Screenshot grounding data

++++++

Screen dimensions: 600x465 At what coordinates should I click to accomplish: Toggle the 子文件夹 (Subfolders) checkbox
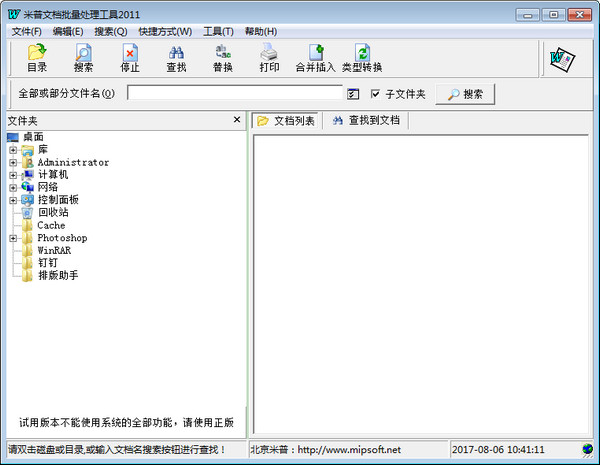click(376, 94)
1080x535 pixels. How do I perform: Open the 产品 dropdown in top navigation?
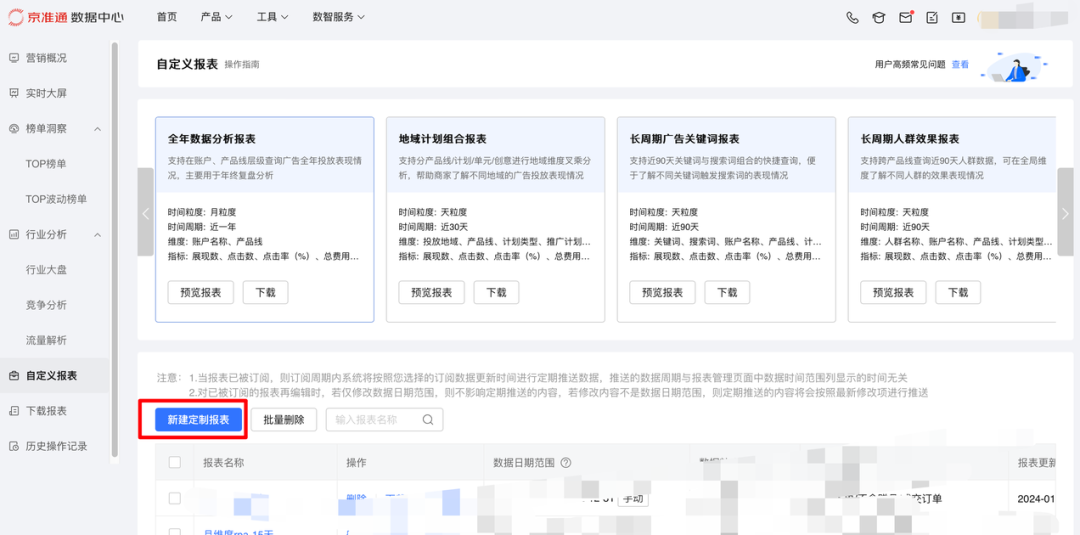216,17
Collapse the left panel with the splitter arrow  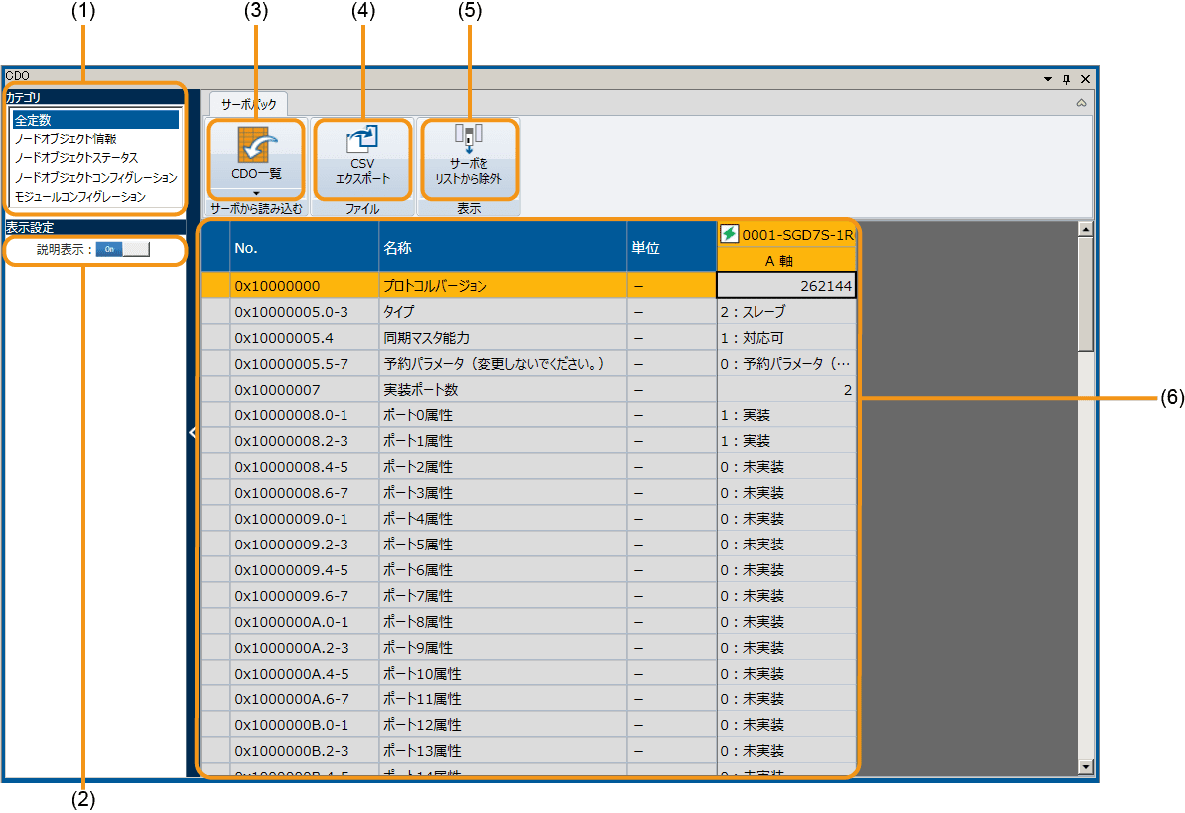(x=192, y=432)
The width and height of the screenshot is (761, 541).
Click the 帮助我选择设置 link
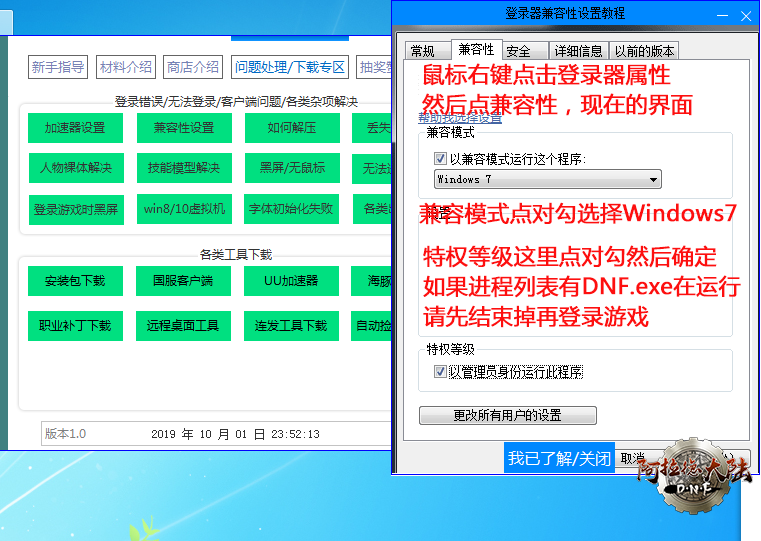[x=460, y=118]
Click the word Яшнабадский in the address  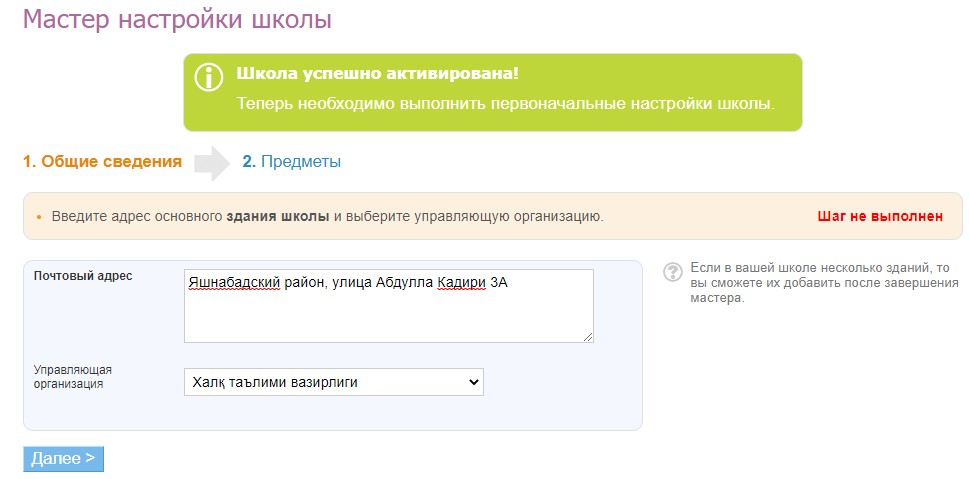(x=235, y=284)
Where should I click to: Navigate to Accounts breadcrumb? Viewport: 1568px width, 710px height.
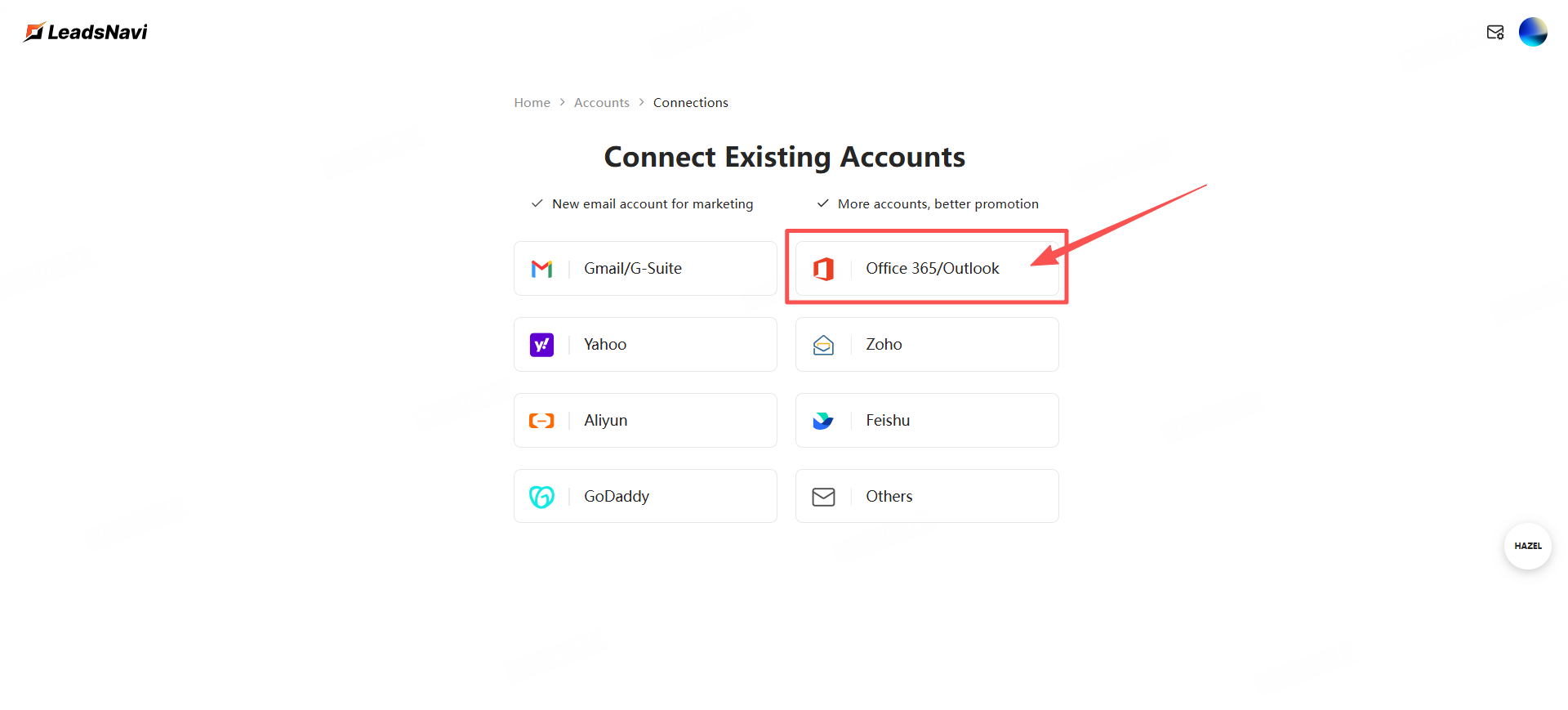tap(601, 103)
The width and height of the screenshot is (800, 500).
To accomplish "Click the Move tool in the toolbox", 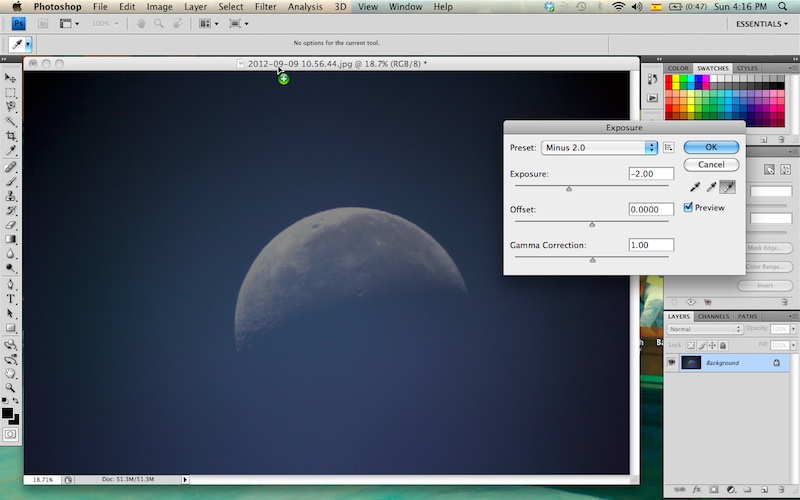I will [11, 77].
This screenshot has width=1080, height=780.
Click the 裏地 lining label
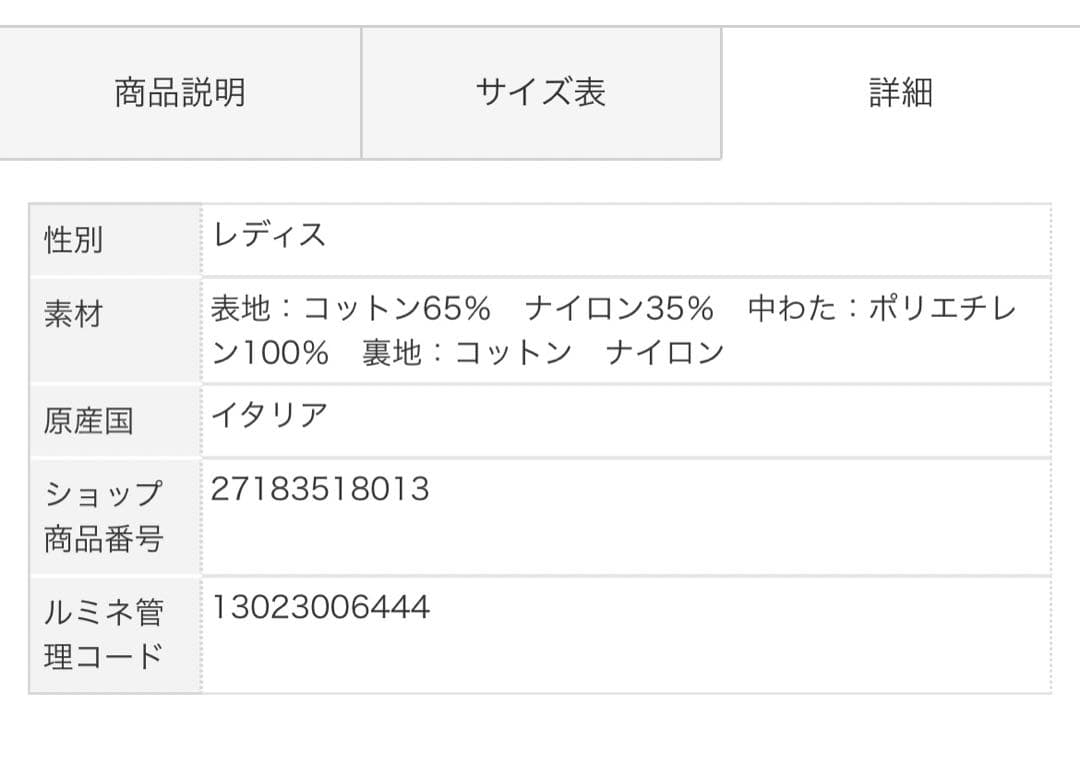(392, 353)
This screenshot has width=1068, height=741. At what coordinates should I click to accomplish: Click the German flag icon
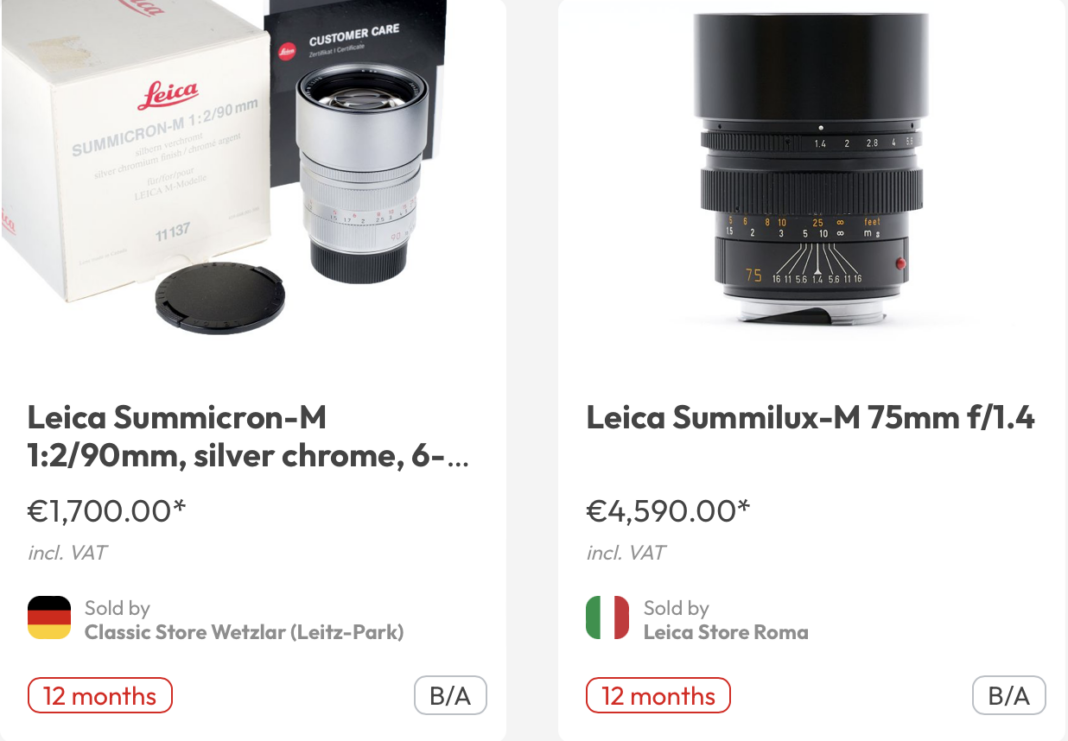(49, 618)

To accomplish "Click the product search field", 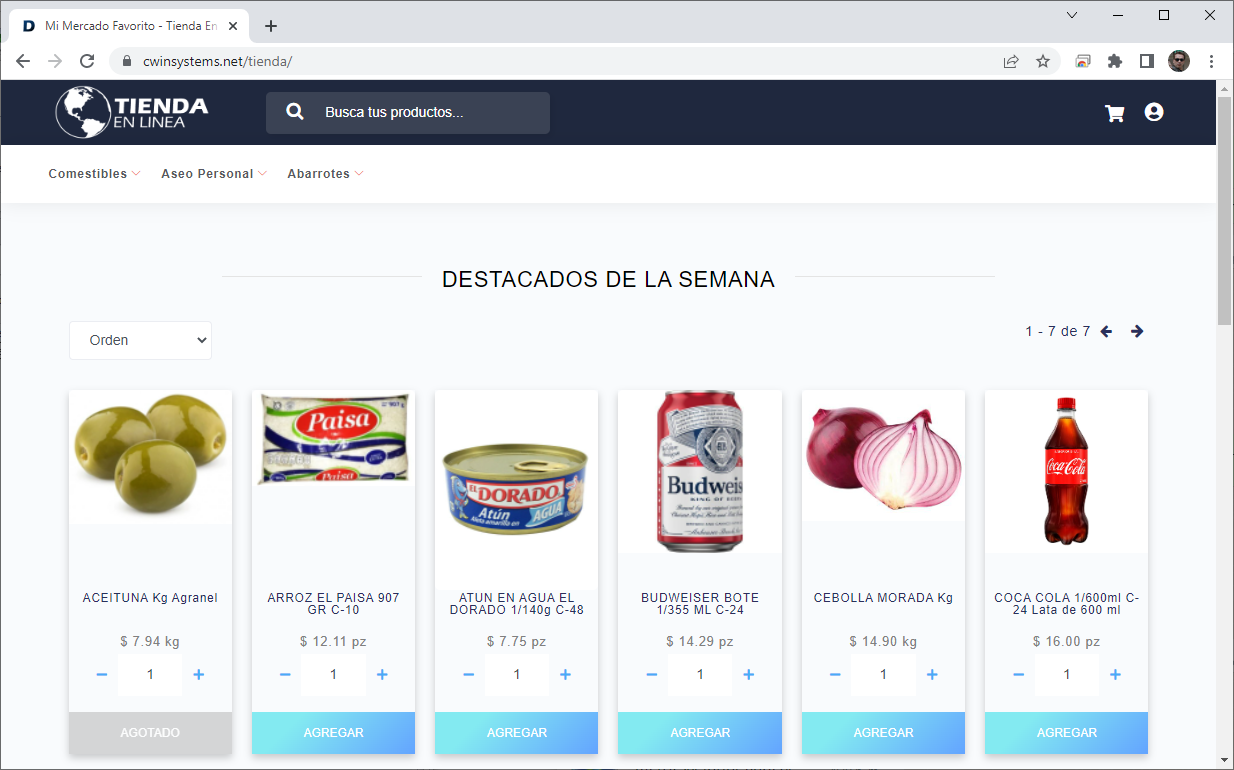I will 408,113.
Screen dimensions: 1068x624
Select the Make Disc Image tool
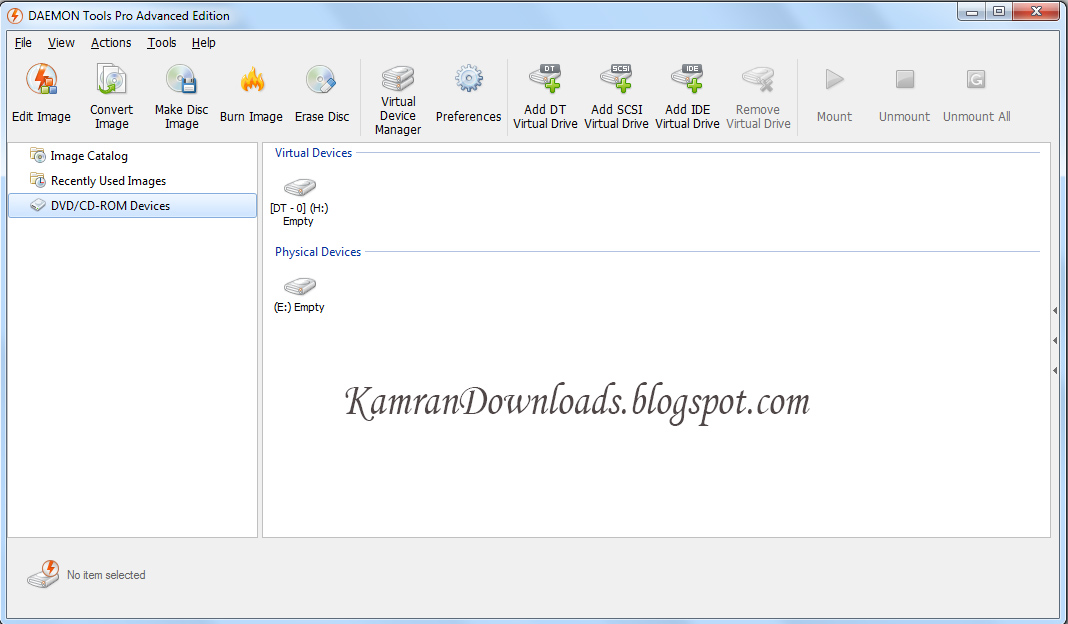click(x=181, y=90)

++++++

§ **About this exercise**
The line containing "Screen dimensions: 1068x624" marks the start: set down exactly that line and every line after it through the last line of the data, without any pictures.

§ **Expected output**
Screen dimensions: 1068x624
Select the Make Disc Image tool
click(x=181, y=90)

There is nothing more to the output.